● **Set exercise**:
Reproduce the listing below word for word, keeping every line in its original order and form.

[START]

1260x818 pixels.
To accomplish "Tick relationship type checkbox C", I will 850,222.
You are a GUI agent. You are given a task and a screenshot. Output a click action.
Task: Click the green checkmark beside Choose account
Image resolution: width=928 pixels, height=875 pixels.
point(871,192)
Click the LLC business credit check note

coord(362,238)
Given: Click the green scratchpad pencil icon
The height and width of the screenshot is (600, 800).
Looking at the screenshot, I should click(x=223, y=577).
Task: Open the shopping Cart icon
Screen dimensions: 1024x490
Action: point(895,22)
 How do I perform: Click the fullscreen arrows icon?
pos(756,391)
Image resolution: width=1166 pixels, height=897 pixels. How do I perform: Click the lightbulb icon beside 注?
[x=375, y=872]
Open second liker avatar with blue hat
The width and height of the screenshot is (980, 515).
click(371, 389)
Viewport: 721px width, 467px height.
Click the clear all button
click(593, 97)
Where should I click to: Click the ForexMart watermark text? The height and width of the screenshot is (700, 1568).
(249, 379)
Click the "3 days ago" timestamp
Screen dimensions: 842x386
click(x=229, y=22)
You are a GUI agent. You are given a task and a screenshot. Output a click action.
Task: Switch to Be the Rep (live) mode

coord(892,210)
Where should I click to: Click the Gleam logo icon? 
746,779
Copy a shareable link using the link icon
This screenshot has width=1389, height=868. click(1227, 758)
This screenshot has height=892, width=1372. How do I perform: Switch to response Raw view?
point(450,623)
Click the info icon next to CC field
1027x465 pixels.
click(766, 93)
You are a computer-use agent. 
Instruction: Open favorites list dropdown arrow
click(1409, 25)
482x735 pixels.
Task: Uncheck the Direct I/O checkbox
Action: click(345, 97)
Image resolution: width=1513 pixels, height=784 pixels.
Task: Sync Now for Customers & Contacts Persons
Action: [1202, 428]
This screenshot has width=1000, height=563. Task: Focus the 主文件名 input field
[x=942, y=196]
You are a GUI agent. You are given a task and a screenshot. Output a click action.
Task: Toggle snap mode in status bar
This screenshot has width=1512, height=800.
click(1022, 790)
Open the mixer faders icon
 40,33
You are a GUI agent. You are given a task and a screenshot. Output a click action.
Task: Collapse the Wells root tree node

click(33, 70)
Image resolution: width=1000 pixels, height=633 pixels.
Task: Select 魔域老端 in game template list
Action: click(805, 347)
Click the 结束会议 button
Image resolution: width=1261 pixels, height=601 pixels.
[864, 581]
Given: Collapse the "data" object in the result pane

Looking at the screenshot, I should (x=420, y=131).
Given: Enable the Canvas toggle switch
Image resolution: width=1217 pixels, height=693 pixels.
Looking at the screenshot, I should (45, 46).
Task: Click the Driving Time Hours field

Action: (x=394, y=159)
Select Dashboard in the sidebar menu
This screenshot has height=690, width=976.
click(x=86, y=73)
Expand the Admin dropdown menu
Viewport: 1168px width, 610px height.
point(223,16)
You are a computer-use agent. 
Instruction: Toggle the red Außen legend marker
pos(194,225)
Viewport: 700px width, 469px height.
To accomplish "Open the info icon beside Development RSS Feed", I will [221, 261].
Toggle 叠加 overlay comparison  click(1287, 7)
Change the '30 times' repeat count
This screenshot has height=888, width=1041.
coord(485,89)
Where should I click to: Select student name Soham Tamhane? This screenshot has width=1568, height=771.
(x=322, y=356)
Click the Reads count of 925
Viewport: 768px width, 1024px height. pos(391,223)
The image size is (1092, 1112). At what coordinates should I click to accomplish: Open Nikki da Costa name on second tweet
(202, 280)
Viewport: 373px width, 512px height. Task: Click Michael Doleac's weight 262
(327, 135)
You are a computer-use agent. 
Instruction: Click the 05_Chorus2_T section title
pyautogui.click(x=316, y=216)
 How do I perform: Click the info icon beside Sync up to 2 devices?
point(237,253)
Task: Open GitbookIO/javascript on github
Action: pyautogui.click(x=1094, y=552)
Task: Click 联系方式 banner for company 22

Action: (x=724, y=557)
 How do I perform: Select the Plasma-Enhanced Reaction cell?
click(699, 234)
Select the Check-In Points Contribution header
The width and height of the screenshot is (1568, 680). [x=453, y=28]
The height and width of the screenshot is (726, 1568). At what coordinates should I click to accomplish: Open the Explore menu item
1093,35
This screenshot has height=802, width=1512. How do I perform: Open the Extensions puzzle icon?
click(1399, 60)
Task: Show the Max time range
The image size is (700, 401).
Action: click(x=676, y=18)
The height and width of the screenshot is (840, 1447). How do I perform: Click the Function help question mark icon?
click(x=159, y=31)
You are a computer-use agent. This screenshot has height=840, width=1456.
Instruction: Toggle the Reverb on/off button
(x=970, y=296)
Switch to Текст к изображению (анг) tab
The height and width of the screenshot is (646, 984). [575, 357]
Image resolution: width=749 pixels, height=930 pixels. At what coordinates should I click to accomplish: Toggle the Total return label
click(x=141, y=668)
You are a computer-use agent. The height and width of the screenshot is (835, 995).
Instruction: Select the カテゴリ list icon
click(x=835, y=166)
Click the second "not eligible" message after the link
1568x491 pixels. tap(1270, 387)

[END]

● **Solution for this exercise**:
1260x818 pixels.
To accomplish "Tick relationship type checkbox C", I will 850,222.
You are a GUI agent. You are given a task and a screenshot. Output a click action.
Task: Click the green checkmark beside Choose account
Image resolution: width=928 pixels, height=875 pixels.
point(871,192)
Click the LLC business credit check note

coord(362,238)
Given: Click the green scratchpad pencil icon
The height and width of the screenshot is (600, 800).
Looking at the screenshot, I should click(x=223, y=577).
Task: Open the shopping Cart icon
Screen dimensions: 1024x490
Action: point(895,22)
 How do I perform: Click the fullscreen arrows icon?
pos(756,391)
Image resolution: width=1166 pixels, height=897 pixels. How do I perform: Click the lightbulb icon beside 注?
[x=375, y=872]
Open second liker avatar with blue hat
The width and height of the screenshot is (980, 515).
click(371, 389)
Viewport: 721px width, 467px height.
Click the clear all button
click(593, 97)
Where should I click to: Click the ForexMart watermark text? The height and width of the screenshot is (700, 1568).
(249, 379)
Click the "3 days ago" timestamp
Screen dimensions: 842x386
click(x=229, y=22)
You are a GUI agent. You are given a task and a screenshot. Output a click action.
Task: Switch to Be the Rep (live) mode

coord(892,210)
Where should I click to: Click the Gleam logo icon? 
746,779
Copy a shareable link using the link icon
This screenshot has width=1389, height=868. click(1227, 758)
This screenshot has height=892, width=1372. How do I perform: Switch to response Raw view?
point(450,623)
Click the info icon next to CC field
1027x465 pixels.
click(766, 93)
You are a computer-use agent. 
Instruction: Open favorites list dropdown arrow
click(1409, 25)
482x735 pixels.
Task: Uncheck the Direct I/O checkbox
Action: click(345, 97)
Image resolution: width=1513 pixels, height=784 pixels.
Task: Sync Now for Customers & Contacts Persons
Action: [1202, 428]
This screenshot has width=1000, height=563. Task: Focus the 主文件名 input field
[x=942, y=196]
You are a GUI agent. You are given a task and a screenshot. Output a click action.
Task: Toggle snap mode in status bar
This screenshot has width=1512, height=800.
click(1022, 790)
Open the mixer faders icon
 40,33
You are a GUI agent. You are given a task and a screenshot. Output a click action.
Task: Collapse the Wells root tree node

click(33, 70)
Image resolution: width=1000 pixels, height=633 pixels.
Task: Select 魔域老端 in game template list
Action: click(805, 347)
Click the 结束会议 button
Image resolution: width=1261 pixels, height=601 pixels.
[864, 581]
Given: Collapse the "data" object in the result pane

Looking at the screenshot, I should (x=420, y=131).
Given: Enable the Canvas toggle switch
Image resolution: width=1217 pixels, height=693 pixels.
Looking at the screenshot, I should (45, 46).
Task: Click the Driving Time Hours field

Action: (x=394, y=159)
Select Dashboard in the sidebar menu
This screenshot has height=690, width=976.
click(x=86, y=73)
Expand the Admin dropdown menu
Viewport: 1168px width, 610px height.
point(223,16)
You are a computer-use agent. 
Instruction: Toggle the red Außen legend marker
pos(194,225)
Viewport: 700px width, 469px height.
To accomplish "Open the info icon beside Development RSS Feed", I will [221, 261].
Toggle 叠加 overlay comparison  click(1287, 7)
Change the '30 times' repeat count
This screenshot has height=888, width=1041.
coord(485,89)
Where should I click to: Select student name Soham Tamhane? This screenshot has width=1568, height=771.
(x=322, y=356)
Click the Reads count of 925
Viewport: 768px width, 1024px height. pos(391,223)
The image size is (1092, 1112). At what coordinates should I click to accomplish: Open Nikki da Costa name on second tweet
(202, 280)
Viewport: 373px width, 512px height. Task: Click Michael Doleac's weight 262
(327, 135)
You are a computer-use agent. 
Instruction: Click the 05_Chorus2_T section title
pyautogui.click(x=316, y=216)
 How do I perform: Click the info icon beside Sync up to 2 devices?
point(237,253)
Task: Open GitbookIO/javascript on github
Action: pyautogui.click(x=1094, y=552)
Task: Click 联系方式 banner for company 22

Action: (x=724, y=557)
 How do I perform: Select the Plasma-Enhanced Reaction cell?
click(699, 234)
Select the Check-In Points Contribution header
The width and height of the screenshot is (1568, 680). [x=453, y=28]
The height and width of the screenshot is (726, 1568). At what coordinates should I click to accomplish: Open the Explore menu item
1093,35
This screenshot has height=802, width=1512. How do I perform: Open the Extensions puzzle icon?
click(1399, 60)
Task: Show the Max time range
The image size is (700, 401).
Action: click(x=676, y=18)
The height and width of the screenshot is (840, 1447). How do I perform: Click the Function help question mark icon?
click(x=159, y=31)
You are a computer-use agent. This screenshot has height=840, width=1456.
Instruction: Toggle the Reverb on/off button
(x=970, y=296)
Switch to Текст к изображению (анг) tab
The height and width of the screenshot is (646, 984). [575, 357]
Image resolution: width=749 pixels, height=930 pixels. At what coordinates should I click to accomplish: Toggle the Total return label
click(x=141, y=668)
You are a computer-use agent. The height and width of the screenshot is (835, 995).
Instruction: Select the カテゴリ list icon
click(x=835, y=166)
Click the second "not eligible" message after the link
1568x491 pixels. tap(1270, 387)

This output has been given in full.